# Task brief
Copy every line of the items below verbatim, from the first item through the last.

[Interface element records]
━━━━━━━━━━━━━━━━━━━━━━━━━━━━━━

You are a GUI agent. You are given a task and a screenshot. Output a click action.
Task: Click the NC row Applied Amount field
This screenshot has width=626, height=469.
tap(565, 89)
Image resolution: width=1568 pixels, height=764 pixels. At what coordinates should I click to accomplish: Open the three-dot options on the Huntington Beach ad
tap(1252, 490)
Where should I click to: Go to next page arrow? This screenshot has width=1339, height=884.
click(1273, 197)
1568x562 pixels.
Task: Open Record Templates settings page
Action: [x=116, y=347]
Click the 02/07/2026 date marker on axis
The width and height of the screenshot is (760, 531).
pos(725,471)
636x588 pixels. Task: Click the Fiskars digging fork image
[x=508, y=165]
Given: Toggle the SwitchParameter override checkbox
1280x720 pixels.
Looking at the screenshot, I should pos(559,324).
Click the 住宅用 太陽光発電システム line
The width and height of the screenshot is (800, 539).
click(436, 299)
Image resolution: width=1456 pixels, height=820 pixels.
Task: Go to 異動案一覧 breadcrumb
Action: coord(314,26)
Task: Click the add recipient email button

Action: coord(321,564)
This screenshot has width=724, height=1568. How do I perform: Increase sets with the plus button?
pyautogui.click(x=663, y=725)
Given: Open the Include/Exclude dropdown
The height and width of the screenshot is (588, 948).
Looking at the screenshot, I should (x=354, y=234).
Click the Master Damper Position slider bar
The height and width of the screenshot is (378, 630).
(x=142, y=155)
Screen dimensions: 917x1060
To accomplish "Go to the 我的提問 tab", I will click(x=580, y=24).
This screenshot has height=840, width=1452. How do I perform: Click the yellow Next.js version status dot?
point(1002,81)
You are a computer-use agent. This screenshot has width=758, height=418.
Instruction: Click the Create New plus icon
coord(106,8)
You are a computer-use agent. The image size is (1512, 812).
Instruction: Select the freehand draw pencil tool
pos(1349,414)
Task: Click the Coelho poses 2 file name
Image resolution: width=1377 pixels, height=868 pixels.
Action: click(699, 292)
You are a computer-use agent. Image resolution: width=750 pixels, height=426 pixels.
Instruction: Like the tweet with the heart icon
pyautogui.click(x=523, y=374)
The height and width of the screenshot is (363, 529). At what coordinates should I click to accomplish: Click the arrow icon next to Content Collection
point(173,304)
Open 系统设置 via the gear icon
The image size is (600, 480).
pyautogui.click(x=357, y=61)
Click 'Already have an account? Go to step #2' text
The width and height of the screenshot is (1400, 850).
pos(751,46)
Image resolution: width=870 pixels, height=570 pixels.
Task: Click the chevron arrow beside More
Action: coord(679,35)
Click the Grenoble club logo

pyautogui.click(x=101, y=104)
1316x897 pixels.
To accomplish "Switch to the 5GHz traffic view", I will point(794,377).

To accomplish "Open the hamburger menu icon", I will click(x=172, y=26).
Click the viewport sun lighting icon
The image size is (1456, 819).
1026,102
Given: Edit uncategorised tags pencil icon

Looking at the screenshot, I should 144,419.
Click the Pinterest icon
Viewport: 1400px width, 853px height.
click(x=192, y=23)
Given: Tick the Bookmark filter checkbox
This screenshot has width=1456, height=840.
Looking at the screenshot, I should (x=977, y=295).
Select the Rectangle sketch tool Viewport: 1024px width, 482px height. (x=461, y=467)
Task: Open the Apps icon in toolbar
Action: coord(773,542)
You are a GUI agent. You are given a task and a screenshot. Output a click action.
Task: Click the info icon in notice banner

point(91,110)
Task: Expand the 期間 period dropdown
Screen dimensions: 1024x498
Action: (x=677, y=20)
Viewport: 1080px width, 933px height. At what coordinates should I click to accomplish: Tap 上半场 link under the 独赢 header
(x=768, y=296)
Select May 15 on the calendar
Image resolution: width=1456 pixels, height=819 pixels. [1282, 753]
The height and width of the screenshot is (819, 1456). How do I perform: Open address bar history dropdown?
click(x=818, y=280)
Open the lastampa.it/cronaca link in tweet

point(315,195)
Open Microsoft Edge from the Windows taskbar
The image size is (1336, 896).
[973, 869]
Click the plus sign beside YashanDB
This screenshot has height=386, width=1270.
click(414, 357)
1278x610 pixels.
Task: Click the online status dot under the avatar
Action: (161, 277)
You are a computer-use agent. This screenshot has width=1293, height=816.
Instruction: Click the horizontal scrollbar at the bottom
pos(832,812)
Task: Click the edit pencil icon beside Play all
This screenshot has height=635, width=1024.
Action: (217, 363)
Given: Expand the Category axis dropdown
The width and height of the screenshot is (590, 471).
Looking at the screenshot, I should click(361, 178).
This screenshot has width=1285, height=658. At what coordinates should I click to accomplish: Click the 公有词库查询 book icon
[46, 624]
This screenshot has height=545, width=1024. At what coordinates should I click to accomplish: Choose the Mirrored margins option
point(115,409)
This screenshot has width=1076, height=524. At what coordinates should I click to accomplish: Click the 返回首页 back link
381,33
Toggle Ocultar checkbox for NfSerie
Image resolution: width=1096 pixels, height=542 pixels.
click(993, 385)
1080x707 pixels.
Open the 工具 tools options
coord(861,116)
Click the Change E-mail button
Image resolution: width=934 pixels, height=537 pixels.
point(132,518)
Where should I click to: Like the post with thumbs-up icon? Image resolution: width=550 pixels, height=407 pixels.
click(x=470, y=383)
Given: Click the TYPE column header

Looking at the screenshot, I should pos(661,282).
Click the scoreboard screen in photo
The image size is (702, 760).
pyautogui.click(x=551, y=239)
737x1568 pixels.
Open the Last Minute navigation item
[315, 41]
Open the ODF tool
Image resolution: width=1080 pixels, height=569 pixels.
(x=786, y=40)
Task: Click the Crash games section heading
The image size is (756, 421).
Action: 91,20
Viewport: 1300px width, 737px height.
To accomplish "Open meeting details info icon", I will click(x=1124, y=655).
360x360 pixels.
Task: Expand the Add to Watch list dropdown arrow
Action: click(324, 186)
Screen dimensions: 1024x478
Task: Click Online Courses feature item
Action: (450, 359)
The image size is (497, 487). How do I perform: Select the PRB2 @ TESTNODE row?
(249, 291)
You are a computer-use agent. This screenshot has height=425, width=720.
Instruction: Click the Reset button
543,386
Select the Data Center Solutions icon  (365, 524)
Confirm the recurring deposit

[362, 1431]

━━━━━━━━━━━━━━━━━━━━━━━━━━━━━━

# Output
You are a GUI agent. You are given a task and a screenshot. Output a click action.
Task: Click the NC row Applied Amount field
This screenshot has width=626, height=469.
tap(565, 89)
Image resolution: width=1568 pixels, height=764 pixels. At what coordinates should I click to accomplish: Open the three-dot options on the Huntington Beach ad
tap(1252, 490)
Where should I click to: Go to next page arrow? This screenshot has width=1339, height=884.
click(1273, 197)
1568x562 pixels.
Task: Open Record Templates settings page
Action: [x=116, y=347]
Click the 02/07/2026 date marker on axis
The width and height of the screenshot is (760, 531).
pos(725,471)
636x588 pixels. Task: Click the Fiskars digging fork image
[x=508, y=165]
Given: Toggle the SwitchParameter override checkbox
1280x720 pixels.
Looking at the screenshot, I should pos(559,324).
Click the 住宅用 太陽光発電システム line
The width and height of the screenshot is (800, 539).
click(436, 299)
Image resolution: width=1456 pixels, height=820 pixels.
Task: Go to 異動案一覧 breadcrumb
Action: coord(314,26)
Task: Click the add recipient email button

Action: coord(321,564)
This screenshot has width=724, height=1568. How do I perform: Increase sets with the plus button?
pyautogui.click(x=663, y=725)
Given: Open the Include/Exclude dropdown
The height and width of the screenshot is (588, 948).
Looking at the screenshot, I should (x=354, y=234).
Click the Master Damper Position slider bar
The height and width of the screenshot is (378, 630).
(x=142, y=155)
Screen dimensions: 917x1060
To accomplish "Go to the 我的提問 tab", I will click(x=580, y=24).
This screenshot has height=840, width=1452. How do I perform: Click the yellow Next.js version status dot?
point(1002,81)
You are a computer-use agent. This screenshot has width=758, height=418.
Instruction: Click the Create New plus icon
coord(106,8)
You are a computer-use agent. The image size is (1512, 812).
Instruction: Select the freehand draw pencil tool
pos(1349,414)
Task: Click the Coelho poses 2 file name
Image resolution: width=1377 pixels, height=868 pixels.
Action: click(699, 292)
You are a computer-use agent. Image resolution: width=750 pixels, height=426 pixels.
Instruction: Like the tweet with the heart icon
pyautogui.click(x=523, y=374)
The height and width of the screenshot is (363, 529). At what coordinates should I click to accomplish: Click the arrow icon next to Content Collection
point(173,304)
Open 系统设置 via the gear icon
The image size is (600, 480).
pyautogui.click(x=357, y=61)
Click 'Already have an account? Go to step #2' text
The width and height of the screenshot is (1400, 850).
pos(751,46)
Image resolution: width=870 pixels, height=570 pixels.
Task: Click the chevron arrow beside More
Action: coord(679,35)
Click the Grenoble club logo

pyautogui.click(x=101, y=104)
1316x897 pixels.
To accomplish "Switch to the 5GHz traffic view", I will point(794,377).

To accomplish "Open the hamburger menu icon", I will click(x=172, y=26).
Click the viewport sun lighting icon
The image size is (1456, 819).
1026,102
Given: Edit uncategorised tags pencil icon

Looking at the screenshot, I should 144,419.
Click the Pinterest icon
Viewport: 1400px width, 853px height.
click(x=192, y=23)
Given: Tick the Bookmark filter checkbox
This screenshot has width=1456, height=840.
Looking at the screenshot, I should (x=977, y=295).
Select the Rectangle sketch tool Viewport: 1024px width, 482px height. (x=461, y=467)
Task: Open the Apps icon in toolbar
Action: coord(773,542)
You are a GUI agent. You are given a task and a screenshot. Output a click action.
Task: Click the info icon in notice banner

point(91,110)
Task: Expand the 期間 period dropdown
Screen dimensions: 1024x498
Action: (x=677, y=20)
Viewport: 1080px width, 933px height. At what coordinates should I click to accomplish: Tap 上半场 link under the 独赢 header
(x=768, y=296)
Select May 15 on the calendar
Image resolution: width=1456 pixels, height=819 pixels. [1282, 753]
The height and width of the screenshot is (819, 1456). How do I perform: Open address bar history dropdown?
click(x=818, y=280)
Open the lastampa.it/cronaca link in tweet

point(315,195)
Open Microsoft Edge from the Windows taskbar
The image size is (1336, 896).
[973, 869]
Click the plus sign beside YashanDB
This screenshot has height=386, width=1270.
click(414, 357)
1278x610 pixels.
Task: Click the online status dot under the avatar
Action: (161, 277)
You are a computer-use agent. This screenshot has width=1293, height=816.
Instruction: Click the horizontal scrollbar at the bottom
pos(832,812)
Task: Click the edit pencil icon beside Play all
This screenshot has height=635, width=1024.
Action: (217, 363)
Given: Expand the Category axis dropdown
The width and height of the screenshot is (590, 471).
Looking at the screenshot, I should click(361, 178).
This screenshot has width=1285, height=658. At what coordinates should I click to accomplish: Click the 公有词库查询 book icon
[46, 624]
This screenshot has height=545, width=1024. At what coordinates should I click to accomplish: Choose the Mirrored margins option
point(115,409)
This screenshot has width=1076, height=524. At what coordinates should I click to accomplish: Click the 返回首页 back link
381,33
Toggle Ocultar checkbox for NfSerie
Image resolution: width=1096 pixels, height=542 pixels.
click(993, 385)
1080x707 pixels.
Open the 工具 tools options
coord(861,116)
Click the Change E-mail button
Image resolution: width=934 pixels, height=537 pixels.
point(132,518)
Where should I click to: Like the post with thumbs-up icon? Image resolution: width=550 pixels, height=407 pixels.
click(x=470, y=383)
Given: Click the TYPE column header

Looking at the screenshot, I should pos(661,282).
Click the scoreboard screen in photo
The image size is (702, 760).
pyautogui.click(x=551, y=239)
737x1568 pixels.
Open the Last Minute navigation item
[315, 41]
Open the ODF tool
Image resolution: width=1080 pixels, height=569 pixels.
(x=786, y=40)
Task: Click the Crash games section heading
The image size is (756, 421).
Action: 91,20
Viewport: 1300px width, 737px height.
To accomplish "Open meeting details info icon", I will click(x=1124, y=655).
360x360 pixels.
Task: Expand the Add to Watch list dropdown arrow
Action: click(324, 186)
Screen dimensions: 1024x478
Task: Click Online Courses feature item
Action: (450, 359)
The image size is (497, 487). How do I perform: Select the PRB2 @ TESTNODE row?
(249, 291)
You are a computer-use agent. This screenshot has height=425, width=720.
Instruction: Click the Reset button
543,386
Select the Data Center Solutions icon  (365, 524)
Confirm the recurring deposit

[362, 1431]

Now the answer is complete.